PROBLEM TO SOLVE: Copy exactly, no pictures: every line from the one that contains "Given: Click help icon next to Drop(FPS)[/h]" through the end of the entries below.

SOURCE MATERIAL:
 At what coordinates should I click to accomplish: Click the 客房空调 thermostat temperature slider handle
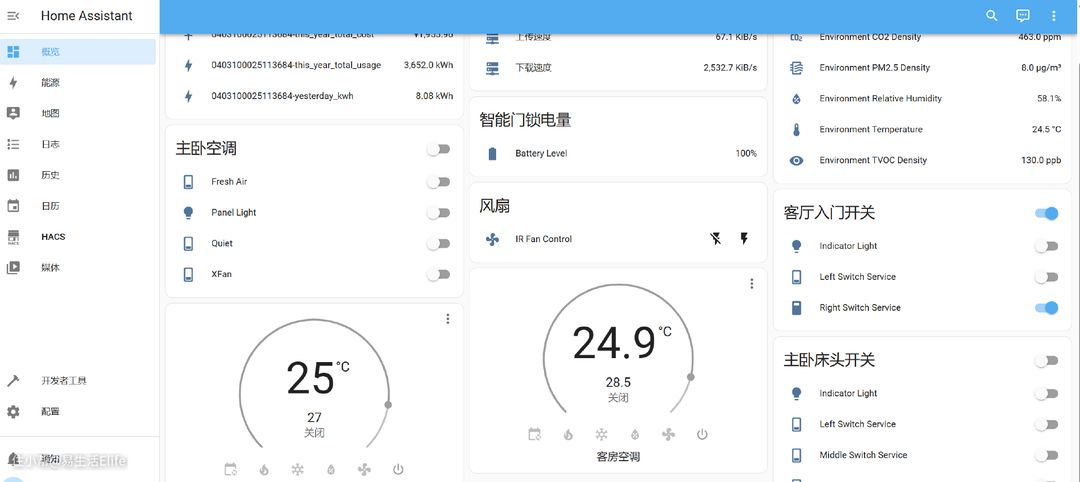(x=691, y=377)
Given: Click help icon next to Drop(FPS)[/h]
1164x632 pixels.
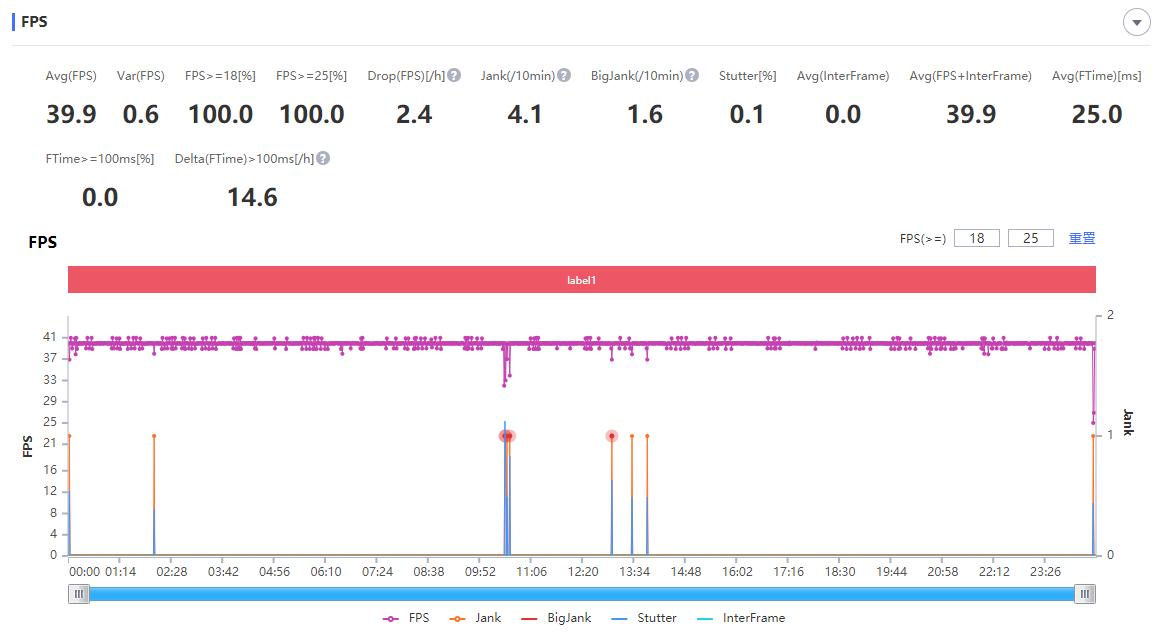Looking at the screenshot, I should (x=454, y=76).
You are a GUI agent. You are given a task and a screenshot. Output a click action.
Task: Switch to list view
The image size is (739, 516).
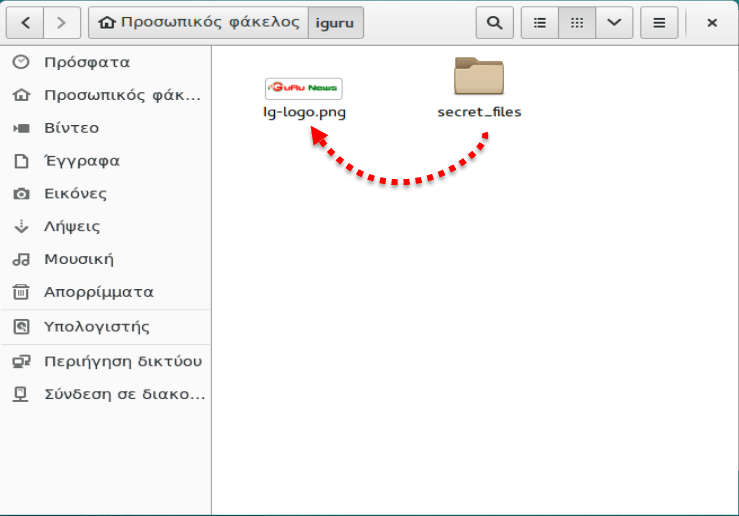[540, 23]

EXERCISE ANSWER:
Given: Click help icon next to Drop(FPS)[/h]
1164x632 pixels.
Looking at the screenshot, I should (x=454, y=76).
You are a GUI agent. You are given a task and a screenshot. Output a click action.
Task: Switch to list view
The image size is (739, 516).
[540, 23]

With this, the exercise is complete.